Record excerpts:

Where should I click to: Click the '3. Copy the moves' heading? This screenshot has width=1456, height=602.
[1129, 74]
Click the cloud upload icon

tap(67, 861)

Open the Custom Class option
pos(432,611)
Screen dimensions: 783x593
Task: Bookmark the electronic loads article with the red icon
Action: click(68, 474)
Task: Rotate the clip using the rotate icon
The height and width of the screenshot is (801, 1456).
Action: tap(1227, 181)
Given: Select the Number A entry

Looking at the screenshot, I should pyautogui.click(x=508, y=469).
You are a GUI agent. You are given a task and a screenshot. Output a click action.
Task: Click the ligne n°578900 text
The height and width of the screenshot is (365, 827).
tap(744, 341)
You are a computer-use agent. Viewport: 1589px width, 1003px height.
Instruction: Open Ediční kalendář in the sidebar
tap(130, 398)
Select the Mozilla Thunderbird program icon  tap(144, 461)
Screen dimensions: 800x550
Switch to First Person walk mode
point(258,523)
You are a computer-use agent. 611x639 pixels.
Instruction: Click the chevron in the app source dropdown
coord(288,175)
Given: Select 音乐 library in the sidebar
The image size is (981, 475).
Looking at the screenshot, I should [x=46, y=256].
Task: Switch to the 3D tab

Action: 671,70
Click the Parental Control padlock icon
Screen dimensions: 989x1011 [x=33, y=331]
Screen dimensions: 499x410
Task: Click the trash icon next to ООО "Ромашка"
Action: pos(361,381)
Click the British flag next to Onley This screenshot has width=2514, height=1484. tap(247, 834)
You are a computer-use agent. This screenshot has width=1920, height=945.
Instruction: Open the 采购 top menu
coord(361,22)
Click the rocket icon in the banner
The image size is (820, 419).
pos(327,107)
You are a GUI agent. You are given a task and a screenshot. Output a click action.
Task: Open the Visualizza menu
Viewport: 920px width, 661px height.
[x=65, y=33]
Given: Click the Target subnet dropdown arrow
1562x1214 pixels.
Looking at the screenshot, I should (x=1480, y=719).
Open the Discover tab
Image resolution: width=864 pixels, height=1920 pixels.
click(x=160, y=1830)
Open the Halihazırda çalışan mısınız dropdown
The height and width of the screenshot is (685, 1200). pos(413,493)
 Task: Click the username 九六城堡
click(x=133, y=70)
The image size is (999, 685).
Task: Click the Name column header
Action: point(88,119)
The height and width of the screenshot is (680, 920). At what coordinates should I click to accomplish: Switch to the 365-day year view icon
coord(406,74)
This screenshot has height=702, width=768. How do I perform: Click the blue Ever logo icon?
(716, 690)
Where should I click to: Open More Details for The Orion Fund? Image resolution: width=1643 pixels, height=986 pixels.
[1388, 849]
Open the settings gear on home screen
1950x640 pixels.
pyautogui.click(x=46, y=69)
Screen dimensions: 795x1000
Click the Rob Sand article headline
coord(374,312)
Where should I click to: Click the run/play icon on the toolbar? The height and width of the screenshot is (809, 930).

Exercise: Every line of the material that holds the word "agent" must be found and copied.

Task response:
You are a GUI agent. You are given a task and a screenshot. Output a click action.
You are a computer-use agent. Viewport: 1589px width, 1003px height.
You are a computer-use agent. 611x639 pixels.
You are a computer-use agent. This screenshot has width=1920, height=945.
You are a GUI agent. You are given a task and a screenshot. Output a click action.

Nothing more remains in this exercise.